• _TASK OBJECTIVE_: Restate the full set of records exactly, word for word.

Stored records
☆ ☆ ☆ ☆ ☆ ☆ ☆
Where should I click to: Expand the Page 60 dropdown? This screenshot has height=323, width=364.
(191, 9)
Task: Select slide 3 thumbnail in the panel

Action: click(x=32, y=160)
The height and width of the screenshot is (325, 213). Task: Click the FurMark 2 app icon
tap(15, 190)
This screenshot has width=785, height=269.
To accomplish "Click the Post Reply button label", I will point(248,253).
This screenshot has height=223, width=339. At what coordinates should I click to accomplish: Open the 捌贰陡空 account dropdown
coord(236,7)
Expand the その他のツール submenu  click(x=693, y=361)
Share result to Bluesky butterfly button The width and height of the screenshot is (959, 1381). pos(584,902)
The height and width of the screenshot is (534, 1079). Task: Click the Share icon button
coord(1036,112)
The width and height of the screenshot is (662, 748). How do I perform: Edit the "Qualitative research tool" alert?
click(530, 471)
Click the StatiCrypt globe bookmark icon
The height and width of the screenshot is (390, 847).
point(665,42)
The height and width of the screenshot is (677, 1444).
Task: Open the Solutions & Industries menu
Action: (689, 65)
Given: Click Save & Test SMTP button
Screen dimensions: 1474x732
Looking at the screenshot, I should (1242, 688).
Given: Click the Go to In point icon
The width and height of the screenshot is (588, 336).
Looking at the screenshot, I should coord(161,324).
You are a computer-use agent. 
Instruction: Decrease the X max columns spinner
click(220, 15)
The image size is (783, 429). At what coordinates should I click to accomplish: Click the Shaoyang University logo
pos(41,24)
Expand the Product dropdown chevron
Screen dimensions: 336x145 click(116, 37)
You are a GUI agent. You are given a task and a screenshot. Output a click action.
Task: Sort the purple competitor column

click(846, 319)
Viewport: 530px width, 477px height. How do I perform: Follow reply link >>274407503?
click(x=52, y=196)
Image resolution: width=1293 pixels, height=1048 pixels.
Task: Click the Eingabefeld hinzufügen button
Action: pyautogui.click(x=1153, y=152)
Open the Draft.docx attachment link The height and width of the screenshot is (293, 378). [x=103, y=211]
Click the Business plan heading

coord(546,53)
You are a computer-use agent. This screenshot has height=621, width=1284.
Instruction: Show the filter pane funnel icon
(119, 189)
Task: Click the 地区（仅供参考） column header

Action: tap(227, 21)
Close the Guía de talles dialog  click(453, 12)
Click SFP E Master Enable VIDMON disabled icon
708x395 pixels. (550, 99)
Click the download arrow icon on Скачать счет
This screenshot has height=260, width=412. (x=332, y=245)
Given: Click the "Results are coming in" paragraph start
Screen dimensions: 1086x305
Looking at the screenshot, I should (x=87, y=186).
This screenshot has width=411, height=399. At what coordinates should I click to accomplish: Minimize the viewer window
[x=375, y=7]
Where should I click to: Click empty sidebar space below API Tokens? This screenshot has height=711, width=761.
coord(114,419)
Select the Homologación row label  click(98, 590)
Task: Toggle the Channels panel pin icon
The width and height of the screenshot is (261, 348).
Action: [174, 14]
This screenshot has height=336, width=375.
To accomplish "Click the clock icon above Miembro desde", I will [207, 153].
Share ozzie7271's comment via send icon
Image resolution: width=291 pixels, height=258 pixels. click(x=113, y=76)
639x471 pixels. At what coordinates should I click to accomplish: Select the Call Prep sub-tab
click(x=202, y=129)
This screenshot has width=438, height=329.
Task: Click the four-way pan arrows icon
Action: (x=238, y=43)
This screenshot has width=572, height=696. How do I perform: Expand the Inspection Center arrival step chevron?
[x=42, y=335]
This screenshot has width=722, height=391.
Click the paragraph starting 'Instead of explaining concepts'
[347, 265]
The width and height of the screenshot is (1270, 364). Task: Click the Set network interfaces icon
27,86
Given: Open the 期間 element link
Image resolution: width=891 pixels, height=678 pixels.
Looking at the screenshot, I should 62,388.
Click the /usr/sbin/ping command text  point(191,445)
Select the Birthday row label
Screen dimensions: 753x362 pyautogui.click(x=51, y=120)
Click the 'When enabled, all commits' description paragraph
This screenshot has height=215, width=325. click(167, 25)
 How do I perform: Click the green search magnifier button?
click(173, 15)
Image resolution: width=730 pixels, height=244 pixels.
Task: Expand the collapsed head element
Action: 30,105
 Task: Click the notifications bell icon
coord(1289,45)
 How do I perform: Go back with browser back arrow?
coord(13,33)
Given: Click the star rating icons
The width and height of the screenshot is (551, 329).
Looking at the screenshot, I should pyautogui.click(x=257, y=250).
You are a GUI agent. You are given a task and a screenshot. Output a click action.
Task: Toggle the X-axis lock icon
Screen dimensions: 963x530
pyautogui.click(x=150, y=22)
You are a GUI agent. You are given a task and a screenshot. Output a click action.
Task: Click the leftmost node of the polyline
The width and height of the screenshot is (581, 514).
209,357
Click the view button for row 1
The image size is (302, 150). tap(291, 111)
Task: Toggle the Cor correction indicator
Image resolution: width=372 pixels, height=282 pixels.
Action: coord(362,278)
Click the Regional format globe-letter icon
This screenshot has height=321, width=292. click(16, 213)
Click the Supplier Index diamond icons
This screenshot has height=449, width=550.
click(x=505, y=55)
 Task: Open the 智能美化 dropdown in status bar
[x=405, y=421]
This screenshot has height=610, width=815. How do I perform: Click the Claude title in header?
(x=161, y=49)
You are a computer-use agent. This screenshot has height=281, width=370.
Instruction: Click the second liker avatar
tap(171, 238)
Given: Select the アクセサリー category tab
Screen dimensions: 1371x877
☆ ☆ ☆ ☆ ☆ ☆ ☆
• _COMPLETED TASK_:
Where should I click to: Expand the Page 60 dropdown? This screenshot has height=323, width=364.
(191, 9)
Task: Select slide 3 thumbnail in the panel

Action: click(x=32, y=160)
The height and width of the screenshot is (325, 213). Task: Click the FurMark 2 app icon
tap(15, 190)
This screenshot has width=785, height=269.
To accomplish "Click the Post Reply button label", I will point(248,253).
This screenshot has height=223, width=339. At what coordinates should I click to accomplish: Open the 捌贰陡空 account dropdown
coord(236,7)
Expand the その他のツール submenu  click(x=693, y=361)
Share result to Bluesky butterfly button The width and height of the screenshot is (959, 1381). pos(584,902)
The height and width of the screenshot is (534, 1079). Task: Click the Share icon button
coord(1036,112)
The width and height of the screenshot is (662, 748). How do I perform: Edit the "Qualitative research tool" alert?
click(530, 471)
Click the StatiCrypt globe bookmark icon
The height and width of the screenshot is (390, 847).
point(665,42)
The height and width of the screenshot is (677, 1444).
Task: Open the Solutions & Industries menu
Action: (689, 65)
Given: Click Save & Test SMTP button
Screen dimensions: 1474x732
Looking at the screenshot, I should (1242, 688).
Given: Click the Go to In point icon
The width and height of the screenshot is (588, 336).
Looking at the screenshot, I should coord(161,324).
You are a computer-use agent. 
Instruction: Decrease the X max columns spinner
click(220, 15)
The image size is (783, 429). At what coordinates should I click to accomplish: Click the Shaoyang University logo
pos(41,24)
Expand the Product dropdown chevron
Screen dimensions: 336x145 click(116, 37)
You are a GUI agent. You are given a task and a screenshot. Output a click action.
Task: Sort the purple competitor column

click(846, 319)
Viewport: 530px width, 477px height. How do I perform: Follow reply link >>274407503?
click(x=52, y=196)
Image resolution: width=1293 pixels, height=1048 pixels.
Task: Click the Eingabefeld hinzufügen button
Action: pyautogui.click(x=1153, y=152)
Open the Draft.docx attachment link The height and width of the screenshot is (293, 378). [x=103, y=211]
Click the Business plan heading

coord(546,53)
You are a computer-use agent. This screenshot has height=621, width=1284.
Instruction: Show the filter pane funnel icon
(119, 189)
Task: Click the 地区（仅供参考） column header

Action: tap(227, 21)
Close the Guía de talles dialog  click(453, 12)
Click SFP E Master Enable VIDMON disabled icon
708x395 pixels. (550, 99)
Click the download arrow icon on Скачать счет
This screenshot has height=260, width=412. (x=332, y=245)
Given: Click the "Results are coming in" paragraph start
Screen dimensions: 1086x305
Looking at the screenshot, I should (x=87, y=186).
This screenshot has width=411, height=399. At what coordinates should I click to accomplish: Minimize the viewer window
[x=375, y=7]
Where should I click to: Click empty sidebar space below API Tokens? This screenshot has height=711, width=761.
coord(114,419)
Select the Homologación row label  click(98, 590)
Task: Toggle the Channels panel pin icon
The width and height of the screenshot is (261, 348).
Action: [174, 14]
This screenshot has height=336, width=375.
To accomplish "Click the clock icon above Miembro desde", I will [207, 153].
Share ozzie7271's comment via send icon
Image resolution: width=291 pixels, height=258 pixels. click(x=113, y=76)
639x471 pixels. At what coordinates should I click to accomplish: Select the Call Prep sub-tab
click(x=202, y=129)
This screenshot has width=438, height=329.
Task: Click the four-way pan arrows icon
Action: (x=238, y=43)
This screenshot has width=572, height=696. How do I perform: Expand the Inspection Center arrival step chevron?
[x=42, y=335]
This screenshot has width=722, height=391.
Click the paragraph starting 'Instead of explaining concepts'
[347, 265]
The width and height of the screenshot is (1270, 364). Task: Click the Set network interfaces icon
27,86
Given: Open the 期間 element link
Image resolution: width=891 pixels, height=678 pixels.
Looking at the screenshot, I should 62,388.
Click the /usr/sbin/ping command text  point(191,445)
Select the Birthday row label
Screen dimensions: 753x362 pyautogui.click(x=51, y=120)
Click the 'When enabled, all commits' description paragraph
This screenshot has height=215, width=325. click(167, 25)
 How do I perform: Click the green search magnifier button?
click(173, 15)
Image resolution: width=730 pixels, height=244 pixels.
Task: Expand the collapsed head element
Action: 30,105
 Task: Click the notifications bell icon
coord(1289,45)
 How do I perform: Go back with browser back arrow?
coord(13,33)
Given: Click the star rating icons
The width and height of the screenshot is (551, 329).
Looking at the screenshot, I should pyautogui.click(x=257, y=250).
You are a GUI agent. You are given a task and a screenshot. Output a click action.
Task: Toggle the X-axis lock icon
Screen dimensions: 963x530
pyautogui.click(x=150, y=22)
You are a GUI agent. You are given a task and a screenshot. Output a click action.
Task: Click the leftmost node of the polyline
The width and height of the screenshot is (581, 514).
209,357
Click the view button for row 1
The image size is (302, 150). tap(291, 111)
Task: Toggle the Cor correction indicator
Image resolution: width=372 pixels, height=282 pixels.
Action: coord(362,278)
Click the Regional format globe-letter icon
This screenshot has height=321, width=292. click(16, 213)
Click the Supplier Index diamond icons
This screenshot has height=449, width=550.
click(x=505, y=55)
 Task: Open the 智能美化 dropdown in status bar
[x=405, y=421]
This screenshot has height=610, width=815. How do I perform: Click the Claude title in header?
(x=161, y=49)
You are a computer-use agent. This screenshot has height=281, width=370.
Instruction: Click the second liker avatar
tap(171, 238)
Given: Select the アクセサリー category tab
Screen dimensions: 1371x877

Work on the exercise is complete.